So far, this is what I have:
@sequences = (ATATGACTTG, GGGGATCCAC, ATACATATAC, AGGCTACGCT, GAGGCCGCGC); @list = sort GC @sequences; sub GC{ $count = 0; #keep count of g and c per sequence $index = 0; #cycle through each item in list for ($count = 0; { #Not sure, I've tried many things. if(g == $sequences{$index}) {$total = $count + 1} if(c == $sequences{$index}) {$total = $count + 1} $index++; return($a cmp $b); } } print join("\n", @list), "\n";
If I can get guidance, criticism, or help on this and what I'm doing wrong, that will be very much appreciated. Thanks all, perl is my first computer language so I plan to stick with it.
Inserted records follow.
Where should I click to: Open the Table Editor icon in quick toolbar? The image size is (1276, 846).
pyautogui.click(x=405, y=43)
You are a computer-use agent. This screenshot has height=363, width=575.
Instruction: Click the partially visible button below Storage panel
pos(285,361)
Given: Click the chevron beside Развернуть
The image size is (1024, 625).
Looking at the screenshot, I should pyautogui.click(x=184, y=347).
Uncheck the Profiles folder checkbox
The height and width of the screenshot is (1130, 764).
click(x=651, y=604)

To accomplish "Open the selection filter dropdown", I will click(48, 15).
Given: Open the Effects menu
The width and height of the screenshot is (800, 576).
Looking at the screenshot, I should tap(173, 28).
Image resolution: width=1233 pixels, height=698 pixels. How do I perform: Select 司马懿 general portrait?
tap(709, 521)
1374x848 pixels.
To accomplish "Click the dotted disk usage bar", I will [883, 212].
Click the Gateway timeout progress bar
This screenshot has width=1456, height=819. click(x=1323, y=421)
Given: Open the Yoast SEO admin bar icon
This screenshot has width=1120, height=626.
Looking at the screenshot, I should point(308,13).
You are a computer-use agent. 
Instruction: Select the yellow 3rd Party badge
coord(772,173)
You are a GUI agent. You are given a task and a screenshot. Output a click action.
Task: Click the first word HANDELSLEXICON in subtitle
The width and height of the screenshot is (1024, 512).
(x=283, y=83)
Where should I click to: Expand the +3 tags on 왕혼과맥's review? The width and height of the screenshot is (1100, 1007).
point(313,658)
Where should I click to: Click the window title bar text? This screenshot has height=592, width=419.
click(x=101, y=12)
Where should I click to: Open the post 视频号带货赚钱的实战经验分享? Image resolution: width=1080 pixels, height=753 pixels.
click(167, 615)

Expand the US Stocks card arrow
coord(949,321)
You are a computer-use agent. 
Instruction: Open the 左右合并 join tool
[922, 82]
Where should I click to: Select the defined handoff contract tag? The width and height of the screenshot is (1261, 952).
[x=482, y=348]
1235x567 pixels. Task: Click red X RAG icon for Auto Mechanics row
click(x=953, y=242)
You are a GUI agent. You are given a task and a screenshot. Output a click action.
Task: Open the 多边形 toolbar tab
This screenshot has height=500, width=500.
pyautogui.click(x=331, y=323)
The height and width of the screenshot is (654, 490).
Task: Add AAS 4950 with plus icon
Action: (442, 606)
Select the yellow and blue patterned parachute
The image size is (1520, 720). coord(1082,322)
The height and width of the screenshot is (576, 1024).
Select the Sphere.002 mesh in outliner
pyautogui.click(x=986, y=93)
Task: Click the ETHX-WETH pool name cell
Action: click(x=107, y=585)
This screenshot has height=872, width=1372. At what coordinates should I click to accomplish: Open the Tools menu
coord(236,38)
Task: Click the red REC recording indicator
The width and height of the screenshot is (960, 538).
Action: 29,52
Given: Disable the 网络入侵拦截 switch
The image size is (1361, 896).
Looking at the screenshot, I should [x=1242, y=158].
Replies are listed 'Best First'.
Re: Help Manipulating Sort with Subroutines
by ikegami (Patriarch) on Dec 23, 2010 at 06:36 UTC

    If I understand correctly, you want to sort by increasing number of "G" and "C"s.

    How can you compare letter counts if you only have one count? The callback is called a number of times to compare two items to be sorted. The To sort based on the number of "G"s and "C"s of items, you'll have to count the number of "G"s and "C"s in both items and compare those counts.

    my @sorted = sort { my $count_a = $a =~ tr/GC//; my $count_b = $b =~ tr/GC//; $count_a <=> $count_b } @sequences;

    That should do in almost all circumstances. If you're dealing with massive amount of data, the following optimisation might help:

    my @sorted = map substr($_, 4), sort map pack('N', tr/GC//) . $_, @sequences;
Re: Help Manipulating Sort with Subroutines
by Utilitarian (Vicar) on Dec 23, 2010 at 08:07 UTC
    A couple of hopefully helpful observations.
    • g != G you are checking for the presence of a character that never appears in your list.
    • you return a straight string comparison of $a and $b, you should be comparing their cumulative G and C counts.
    • the "spaceship operator" <=> is used for numerical comparison.
    • And finally, a hint: Regular expressions return the number of times they matched when called in a scalar context
    print "Good ",qw(night morning afternoon evening)[(localtime)[2]/6]," fellow monks."
      Thank you both for the help!